In quest’ottica, in attesa che il confronto sull’autonomia esca dal pantano, le elezioni in Emilia-Romagna possono offrire lo spunto per una riflessione su come far dare un colpo d’ala a quell’area del Paese che è nelle condizioni di poter ridurre il divario con le più forti aree europee in termini di sviluppo e di qualità della vita, con un beneficio indotto per tutta l’Italia.

Se la guida politica dell’Emilia-Romagna diventasse omogenea a quelle che già governano le altre regioni del Nord (ma questa prospettiva dovrebbe essere tenuta presente anche in caso di riconferma di Bonaccini), sarebbe forse più facile cercare di dare “forma” politico-amministrativa a quella che è una realtà di fatto. Guardando l’Italia dal satellite, risulta lampante che, al di là dei confini amministrativi, tutto il Nord appare come un’unica conurbazione che comprende, senza soluzione di continuità, i territori di Piemonte, Liguria, Veneto, Lombardia ed Emilia-Romagna (per rimanere alle Regioni a statuto ordinario).

Senza entrare nel dibattito annoso sulle macroregioni, che non ci porterebbe a nulla di concreto in tempi ragionevoli, perché non utilizzare gli spazi consentiti dalla nostra Carta costituzionale per fare un passo avanti verso l’integrazione di questi territori?

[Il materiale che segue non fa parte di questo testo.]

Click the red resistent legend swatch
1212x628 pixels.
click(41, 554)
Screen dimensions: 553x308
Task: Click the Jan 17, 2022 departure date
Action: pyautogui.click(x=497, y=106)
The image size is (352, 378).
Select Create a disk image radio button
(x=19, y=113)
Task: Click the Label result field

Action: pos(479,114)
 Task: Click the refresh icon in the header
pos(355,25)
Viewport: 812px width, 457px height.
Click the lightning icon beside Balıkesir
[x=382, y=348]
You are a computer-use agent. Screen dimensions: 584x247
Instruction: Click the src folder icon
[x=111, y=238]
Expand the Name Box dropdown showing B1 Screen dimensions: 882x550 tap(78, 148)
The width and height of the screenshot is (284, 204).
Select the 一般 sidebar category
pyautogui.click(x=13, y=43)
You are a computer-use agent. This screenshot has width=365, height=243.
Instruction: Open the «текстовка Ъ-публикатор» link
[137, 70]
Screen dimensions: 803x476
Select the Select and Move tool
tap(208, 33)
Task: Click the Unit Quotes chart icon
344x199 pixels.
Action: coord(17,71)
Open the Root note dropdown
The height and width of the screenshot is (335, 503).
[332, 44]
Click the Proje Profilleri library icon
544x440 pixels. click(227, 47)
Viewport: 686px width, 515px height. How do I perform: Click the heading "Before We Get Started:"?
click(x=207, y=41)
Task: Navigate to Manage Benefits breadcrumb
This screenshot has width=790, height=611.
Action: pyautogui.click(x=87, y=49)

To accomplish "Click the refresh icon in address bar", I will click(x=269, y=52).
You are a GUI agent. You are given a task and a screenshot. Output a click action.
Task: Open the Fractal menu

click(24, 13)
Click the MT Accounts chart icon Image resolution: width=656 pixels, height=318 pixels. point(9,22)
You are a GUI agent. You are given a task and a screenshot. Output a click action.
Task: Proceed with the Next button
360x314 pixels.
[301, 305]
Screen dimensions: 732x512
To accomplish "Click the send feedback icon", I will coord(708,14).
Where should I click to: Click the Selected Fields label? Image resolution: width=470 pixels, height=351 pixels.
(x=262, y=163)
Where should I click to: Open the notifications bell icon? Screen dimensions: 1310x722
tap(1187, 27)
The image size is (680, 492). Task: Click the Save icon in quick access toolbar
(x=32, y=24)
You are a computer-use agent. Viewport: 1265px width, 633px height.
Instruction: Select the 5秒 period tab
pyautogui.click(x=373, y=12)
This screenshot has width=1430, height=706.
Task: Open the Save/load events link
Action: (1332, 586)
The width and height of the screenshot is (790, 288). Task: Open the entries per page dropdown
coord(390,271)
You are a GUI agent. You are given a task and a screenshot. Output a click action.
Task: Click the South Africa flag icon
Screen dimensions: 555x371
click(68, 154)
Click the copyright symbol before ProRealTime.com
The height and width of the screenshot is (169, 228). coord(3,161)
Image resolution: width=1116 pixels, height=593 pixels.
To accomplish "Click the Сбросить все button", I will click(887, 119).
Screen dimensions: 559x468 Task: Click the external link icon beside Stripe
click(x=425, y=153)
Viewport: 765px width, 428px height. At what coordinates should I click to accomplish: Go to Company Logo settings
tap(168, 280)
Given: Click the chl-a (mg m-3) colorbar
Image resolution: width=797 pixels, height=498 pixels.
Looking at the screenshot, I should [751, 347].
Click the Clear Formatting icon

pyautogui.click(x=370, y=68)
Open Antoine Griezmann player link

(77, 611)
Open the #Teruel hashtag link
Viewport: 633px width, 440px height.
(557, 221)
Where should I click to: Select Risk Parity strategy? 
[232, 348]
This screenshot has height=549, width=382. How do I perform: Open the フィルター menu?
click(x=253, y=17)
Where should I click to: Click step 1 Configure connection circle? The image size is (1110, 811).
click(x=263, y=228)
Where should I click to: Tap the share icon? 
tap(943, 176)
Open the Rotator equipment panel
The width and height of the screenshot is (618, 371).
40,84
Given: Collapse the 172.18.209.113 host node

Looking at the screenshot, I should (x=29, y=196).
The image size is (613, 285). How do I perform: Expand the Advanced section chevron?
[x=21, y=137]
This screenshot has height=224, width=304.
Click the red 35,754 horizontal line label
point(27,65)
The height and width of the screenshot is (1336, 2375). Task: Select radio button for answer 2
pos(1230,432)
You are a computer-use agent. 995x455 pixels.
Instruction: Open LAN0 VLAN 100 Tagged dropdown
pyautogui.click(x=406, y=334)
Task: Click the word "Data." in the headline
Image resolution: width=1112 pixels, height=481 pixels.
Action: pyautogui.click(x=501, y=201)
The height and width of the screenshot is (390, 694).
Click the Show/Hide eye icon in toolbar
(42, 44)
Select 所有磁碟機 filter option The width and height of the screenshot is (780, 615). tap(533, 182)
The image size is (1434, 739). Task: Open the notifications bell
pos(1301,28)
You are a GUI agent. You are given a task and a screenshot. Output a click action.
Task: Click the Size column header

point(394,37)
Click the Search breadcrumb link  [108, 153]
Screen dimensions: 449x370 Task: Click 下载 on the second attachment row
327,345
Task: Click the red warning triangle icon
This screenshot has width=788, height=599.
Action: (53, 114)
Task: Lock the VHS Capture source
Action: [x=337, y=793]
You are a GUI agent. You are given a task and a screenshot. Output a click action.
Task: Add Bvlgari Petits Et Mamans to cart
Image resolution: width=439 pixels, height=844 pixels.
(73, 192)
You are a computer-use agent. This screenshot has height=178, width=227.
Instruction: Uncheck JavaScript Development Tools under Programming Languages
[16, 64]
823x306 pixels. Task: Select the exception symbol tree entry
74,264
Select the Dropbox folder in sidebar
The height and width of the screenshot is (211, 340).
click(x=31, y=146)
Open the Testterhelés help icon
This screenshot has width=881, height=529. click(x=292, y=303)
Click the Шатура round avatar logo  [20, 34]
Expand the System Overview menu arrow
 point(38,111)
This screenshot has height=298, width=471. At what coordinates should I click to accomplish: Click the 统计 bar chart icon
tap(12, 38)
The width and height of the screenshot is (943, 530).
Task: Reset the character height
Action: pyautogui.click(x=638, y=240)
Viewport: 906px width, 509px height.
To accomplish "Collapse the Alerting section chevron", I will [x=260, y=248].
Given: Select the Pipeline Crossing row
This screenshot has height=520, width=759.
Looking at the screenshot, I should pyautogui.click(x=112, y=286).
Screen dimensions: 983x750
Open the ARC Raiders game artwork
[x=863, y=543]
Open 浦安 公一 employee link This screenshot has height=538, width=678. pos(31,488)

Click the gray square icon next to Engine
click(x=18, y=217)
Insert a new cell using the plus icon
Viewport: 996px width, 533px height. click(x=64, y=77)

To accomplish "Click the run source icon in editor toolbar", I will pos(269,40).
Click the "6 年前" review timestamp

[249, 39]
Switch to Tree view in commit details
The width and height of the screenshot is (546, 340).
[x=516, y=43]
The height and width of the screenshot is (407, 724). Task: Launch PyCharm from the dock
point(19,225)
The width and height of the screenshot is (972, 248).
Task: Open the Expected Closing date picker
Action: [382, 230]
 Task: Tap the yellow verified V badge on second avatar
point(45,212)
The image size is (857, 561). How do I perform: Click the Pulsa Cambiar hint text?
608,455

L’ottavo comma dell’art.117 prevede che le Regioni possano gestire insieme delle funzioni loro attribuite dalle norme, dotandosi anche di strutture comuni. Su problemi come la dotazione di grandi infrastrutture, come l’inquinamento dell’aria e delle acque, il sostegno alla ricerca attraverso anche la valorizzazione dei nostri poli universitari, la politica dei trasporti di persone e cose, le società strumentali, la protezione civile, e perfino la sanità ha senso che non si arrivi a gestioni comuni, giungendo ad unificare anche le strutture tecniche, evitando sprechi di risorse e sovrapposizioni?

Capisco che parlare di queste cose in una realtà campanilistica come l’Italia può sembrare velleitario e astratto, ma esistono già alcuni esempi, limitati e tuttavia significativi, che testimoniano che non è impossibile: ad esempio Lombardia ed Emilia-Romagna hanno l’Istituto zooprofilattico in comune, oppure le Regioni sui cui territori scorre il Po si sono dotate di un’unica agenzia per la gestione delle problematiche connesse a manutenzione e navigazione.

Credo sarebbe interessante se sul suo quotidiano online potesse trovare spazio un dibattito su queste problematiche, finalizzato a dare un assetto sempre più efficiente alle strutture politico-amministrative del nostro Paese.